Consumer experiences are not only based on how a food tastes or clothing fabric feels but also on factors such as the store of purchase and product information.

Method

Participants were taken on virtual consumer journeys to monitor their reactions to sustainable foods or clothing fabrics. After a virtual ‘purchase’, an ingredient/material information phase followed, whereafter foods were tasted or T-shirt sleeves were felt.

Results

Heart rate and skin conductance were significantly affected by the type of food (p < 0.001), while the type of fabric and information significantly influenced facial expressions (p < 0.05). Sustainable supermarket assortment foods triggered higher skin conductance and more negatively valenced facial expressions than those from the regular assortment (p < 0.05).
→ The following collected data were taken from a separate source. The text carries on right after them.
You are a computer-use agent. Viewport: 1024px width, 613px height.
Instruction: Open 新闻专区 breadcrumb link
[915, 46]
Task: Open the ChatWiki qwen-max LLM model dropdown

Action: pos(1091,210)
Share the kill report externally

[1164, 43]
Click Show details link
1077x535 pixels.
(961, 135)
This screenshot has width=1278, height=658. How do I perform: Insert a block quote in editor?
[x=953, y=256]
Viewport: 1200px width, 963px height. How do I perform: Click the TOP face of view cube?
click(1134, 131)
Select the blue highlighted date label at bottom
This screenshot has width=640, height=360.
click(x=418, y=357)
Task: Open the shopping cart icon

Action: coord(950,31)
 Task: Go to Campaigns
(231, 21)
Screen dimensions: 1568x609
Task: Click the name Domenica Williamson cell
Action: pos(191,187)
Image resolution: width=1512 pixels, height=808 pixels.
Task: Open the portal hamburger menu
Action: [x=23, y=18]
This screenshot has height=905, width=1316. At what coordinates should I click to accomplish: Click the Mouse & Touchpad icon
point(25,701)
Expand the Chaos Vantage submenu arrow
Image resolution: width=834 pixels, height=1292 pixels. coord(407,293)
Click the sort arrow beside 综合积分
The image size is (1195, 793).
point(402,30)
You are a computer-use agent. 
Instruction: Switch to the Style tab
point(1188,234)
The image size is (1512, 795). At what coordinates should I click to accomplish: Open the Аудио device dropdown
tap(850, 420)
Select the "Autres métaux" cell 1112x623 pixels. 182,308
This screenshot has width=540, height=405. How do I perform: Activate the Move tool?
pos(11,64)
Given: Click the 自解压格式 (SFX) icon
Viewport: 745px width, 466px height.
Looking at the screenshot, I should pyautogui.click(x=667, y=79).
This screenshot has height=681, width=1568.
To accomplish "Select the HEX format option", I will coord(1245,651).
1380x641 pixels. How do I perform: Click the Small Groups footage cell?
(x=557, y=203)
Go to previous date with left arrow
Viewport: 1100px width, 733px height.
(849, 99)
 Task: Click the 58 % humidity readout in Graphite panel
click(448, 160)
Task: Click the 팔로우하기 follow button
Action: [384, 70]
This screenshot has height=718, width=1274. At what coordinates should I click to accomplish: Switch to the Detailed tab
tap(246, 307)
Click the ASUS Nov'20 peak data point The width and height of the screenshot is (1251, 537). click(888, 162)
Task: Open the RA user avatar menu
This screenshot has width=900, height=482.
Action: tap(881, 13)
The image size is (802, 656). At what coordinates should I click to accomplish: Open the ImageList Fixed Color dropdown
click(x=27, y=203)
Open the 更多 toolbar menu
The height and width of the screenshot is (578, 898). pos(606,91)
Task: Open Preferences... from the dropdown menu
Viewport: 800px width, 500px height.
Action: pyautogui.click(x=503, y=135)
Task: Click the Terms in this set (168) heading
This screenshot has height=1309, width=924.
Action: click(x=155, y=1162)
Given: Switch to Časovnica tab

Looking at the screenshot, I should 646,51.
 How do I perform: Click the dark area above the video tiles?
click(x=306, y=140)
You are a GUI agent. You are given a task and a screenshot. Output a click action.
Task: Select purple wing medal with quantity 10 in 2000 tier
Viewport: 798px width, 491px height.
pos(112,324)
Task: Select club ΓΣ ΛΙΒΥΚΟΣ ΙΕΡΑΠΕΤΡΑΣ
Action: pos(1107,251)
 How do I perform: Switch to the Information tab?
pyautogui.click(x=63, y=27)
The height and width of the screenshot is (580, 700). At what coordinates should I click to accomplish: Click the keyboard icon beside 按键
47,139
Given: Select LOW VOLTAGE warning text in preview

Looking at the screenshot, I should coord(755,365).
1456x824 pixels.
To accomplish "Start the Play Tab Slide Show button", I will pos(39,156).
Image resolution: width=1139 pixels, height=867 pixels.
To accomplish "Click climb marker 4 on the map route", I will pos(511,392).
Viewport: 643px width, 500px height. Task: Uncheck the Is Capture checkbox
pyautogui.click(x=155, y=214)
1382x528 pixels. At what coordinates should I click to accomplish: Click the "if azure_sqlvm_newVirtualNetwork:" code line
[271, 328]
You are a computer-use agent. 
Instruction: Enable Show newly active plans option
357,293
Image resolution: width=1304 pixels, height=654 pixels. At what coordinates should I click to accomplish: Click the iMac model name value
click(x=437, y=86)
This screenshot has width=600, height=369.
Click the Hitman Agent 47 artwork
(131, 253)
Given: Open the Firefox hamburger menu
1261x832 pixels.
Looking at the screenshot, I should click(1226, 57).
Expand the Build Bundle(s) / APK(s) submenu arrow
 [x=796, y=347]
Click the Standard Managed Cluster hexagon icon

Reformulated muffin, yoghurt drink, and Bolognese sauce triggered higher skin conductance, while this was lower for reformulated cookies and lentil burgers. Facial expressions were more positive for reformulated cookies and more negative for reformulated lentil burgers (p < 0.05). Fabric from reused clothing triggered negative facial expressions and increased heart rate and skin conductance (p < 0.01), especially in combination with an upscale store. Fabrics from nettles and polylactic acid were similar to reactions to the familiar benchmark (organic cotton), namely lowered heart rate and skin conductance, and positive facial expressions.

Conclusion

This methodology identified opportunities for the development of sustainable foods and fabrics that are acceptable to consumers and could therefore be a valuable tool in the development of sustainable products that are successful in the marketplace.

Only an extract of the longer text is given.